If you want a lot of food from your garden to supply your family through the year, you need to grow a lot. It’s quite simple. So you create a large, productive garden by whatever you think the best.
Say, you successfully grew a lot of crops. You have pails of tomatoes and cukes in summer and potatoes, carrots and squashes in fall that should be enough until the next season. Does it mean you have secured enough food? Unfortunately things are not that simple. After you get the crops, you need to store them without spoiling.
You need to process the fast-going ones like summer vegetables and berries to preserve. You dehydrate, can, freeze, pickle and so on. And they have to be processed between the harvest and the time to be spoiled. It is quite intensive work in a short time period.
Can you imagine how many jars of tomato sauce your family will consume in a year, and how many tomatoes you will need to make a jar of sauce? Say you use 3lb/10 tomatoes per a jar for 1 meal of family of 4. You use 2 jars per month. This requires 72lb/240 tomatoes. If you get 6lb of fruits per plant on average, you need to grow 12 tomato plants. You know this is just the calculation in a perfect world – in reality you may lose some of your plants before fruiting, your fruits won’t ripe all at once, you may consume some fresh before you process, etc. And 2 jars of tomato sauce per month is a quite moderate volume for a family with growing children. And think about you process 72lb/240 tomatoes/24 jars in your kitchen… And this is just one of all sorts of foods we consume every day. After this kind of mental exercise, I have appreciated a jar of sauce and jam someone else made much, much more.

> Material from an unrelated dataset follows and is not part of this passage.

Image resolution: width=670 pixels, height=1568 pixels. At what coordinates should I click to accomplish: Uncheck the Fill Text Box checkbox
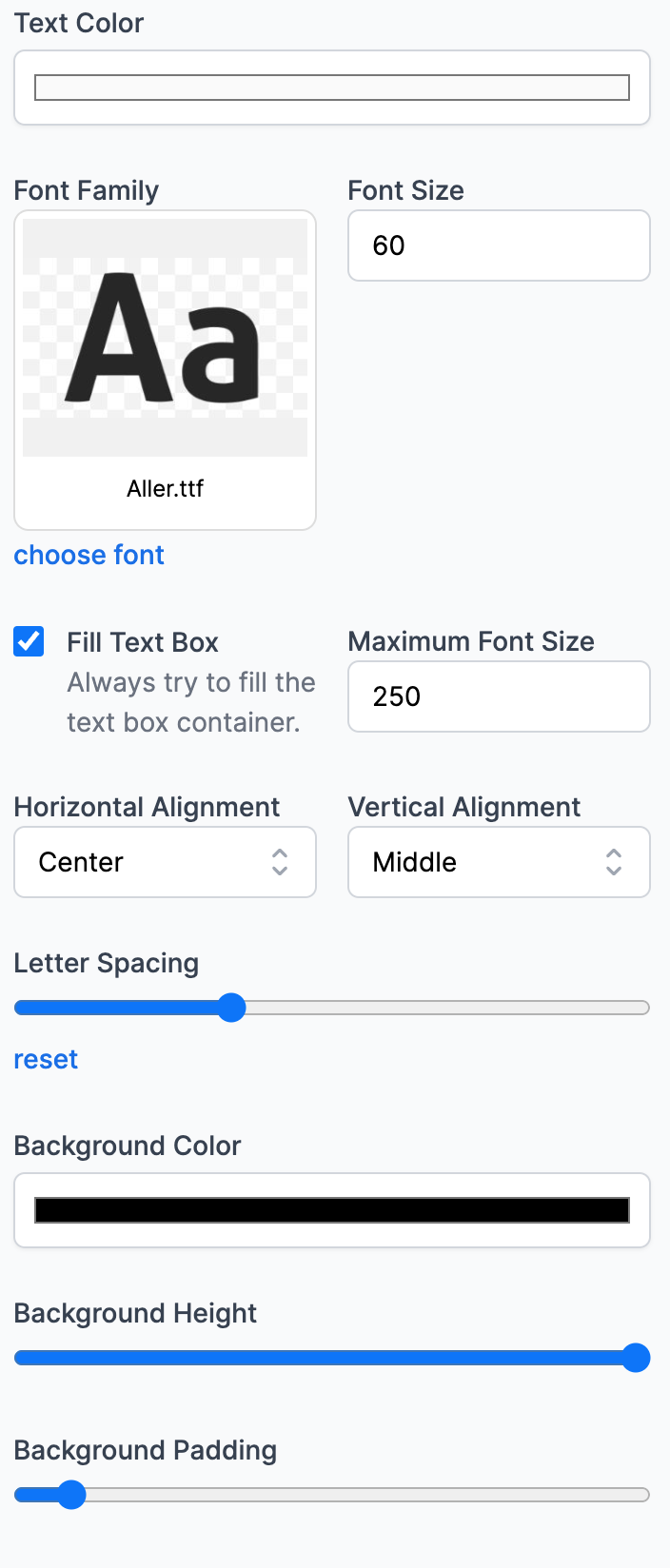[29, 641]
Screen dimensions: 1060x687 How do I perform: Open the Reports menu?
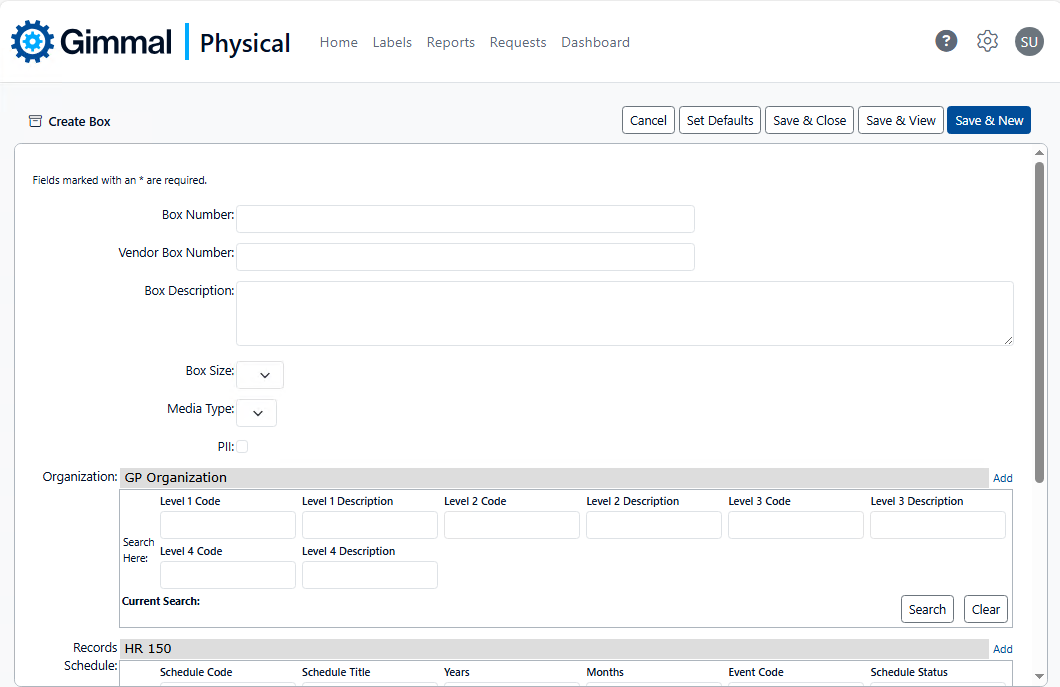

The other day I tried to process my winter squash and carrots as much as possible. Using the oven fully, this is my one-day work.
And I clean up the squash, pack and stick it into the freezer next day. A 2-day job for 9-10 bags of mushed squash.
Storage crops – potatoes, carrots, onions, garlic, cabbages, winter squash, etc – last long, but you need to store them properly. The space has to be fairly dry. In this cold climate it requires proper insulation to avoid freezing. It can’t be too warm either. You want to protect them from pests.
And some requires cleaning and/or curing prior to storing. You need the space to spread or hang your crops to dry. The more you have the more space you need.
Many serious homesteaders have a large storage container, room or even a building to handle the great volume of crops.
Just like any other thing in our life, once you start growing more foods, it expands. You realize more time, space, tools and labor required to manage it. How much is enough for you vary person to person and time to time.
I am pleased to see the small but significant improvement of my gardening, food storing and processing skills this fall. I find myself getting more conditioned with the annual cycle through the food growing.
After somehow I store my foods, hopefully I can catch my breath. Then start dreaming about seeding in the garden again!